- Brief
Pull out each line of the records holding the string "will".

[Stored items]
=== Section Start ===

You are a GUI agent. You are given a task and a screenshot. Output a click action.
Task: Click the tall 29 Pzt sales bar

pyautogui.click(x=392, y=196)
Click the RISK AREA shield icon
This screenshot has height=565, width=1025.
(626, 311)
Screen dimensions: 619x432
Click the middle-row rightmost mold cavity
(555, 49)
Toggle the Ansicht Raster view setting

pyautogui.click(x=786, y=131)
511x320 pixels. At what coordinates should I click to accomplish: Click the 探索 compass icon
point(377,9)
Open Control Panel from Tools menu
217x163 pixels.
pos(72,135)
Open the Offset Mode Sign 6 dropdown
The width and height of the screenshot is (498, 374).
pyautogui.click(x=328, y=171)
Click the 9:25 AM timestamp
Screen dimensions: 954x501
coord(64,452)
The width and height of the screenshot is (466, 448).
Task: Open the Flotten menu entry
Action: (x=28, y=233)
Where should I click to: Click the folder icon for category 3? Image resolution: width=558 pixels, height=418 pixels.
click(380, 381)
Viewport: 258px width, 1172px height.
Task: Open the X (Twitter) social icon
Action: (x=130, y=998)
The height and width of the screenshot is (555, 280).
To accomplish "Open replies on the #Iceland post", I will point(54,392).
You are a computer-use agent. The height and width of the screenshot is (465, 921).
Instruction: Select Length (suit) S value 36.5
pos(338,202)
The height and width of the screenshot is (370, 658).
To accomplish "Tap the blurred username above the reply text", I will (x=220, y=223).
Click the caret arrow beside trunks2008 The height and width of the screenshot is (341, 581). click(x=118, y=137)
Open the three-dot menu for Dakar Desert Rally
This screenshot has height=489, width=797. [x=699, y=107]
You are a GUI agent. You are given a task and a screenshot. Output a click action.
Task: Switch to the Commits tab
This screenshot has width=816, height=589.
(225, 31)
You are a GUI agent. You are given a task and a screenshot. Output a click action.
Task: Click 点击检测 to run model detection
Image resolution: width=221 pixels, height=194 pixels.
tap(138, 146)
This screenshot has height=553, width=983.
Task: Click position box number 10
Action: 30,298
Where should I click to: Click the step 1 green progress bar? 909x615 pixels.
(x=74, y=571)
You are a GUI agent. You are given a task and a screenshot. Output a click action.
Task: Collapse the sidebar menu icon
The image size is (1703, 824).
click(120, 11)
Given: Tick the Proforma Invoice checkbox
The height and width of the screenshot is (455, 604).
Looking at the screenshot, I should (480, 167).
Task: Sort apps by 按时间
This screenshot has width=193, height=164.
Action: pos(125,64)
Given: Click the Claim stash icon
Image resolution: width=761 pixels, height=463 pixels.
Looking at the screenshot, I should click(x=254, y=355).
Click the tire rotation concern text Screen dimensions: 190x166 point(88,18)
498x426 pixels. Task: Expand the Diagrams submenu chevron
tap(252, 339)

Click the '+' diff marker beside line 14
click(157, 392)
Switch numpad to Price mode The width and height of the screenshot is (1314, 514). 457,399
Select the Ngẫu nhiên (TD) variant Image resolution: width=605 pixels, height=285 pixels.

=== Section End ===

- Response to this exercise
To accomplish "Open replies on the #Iceland post", I will point(54,392).
To accomplish "Tap the blurred username above the reply text", I will (x=220, y=223).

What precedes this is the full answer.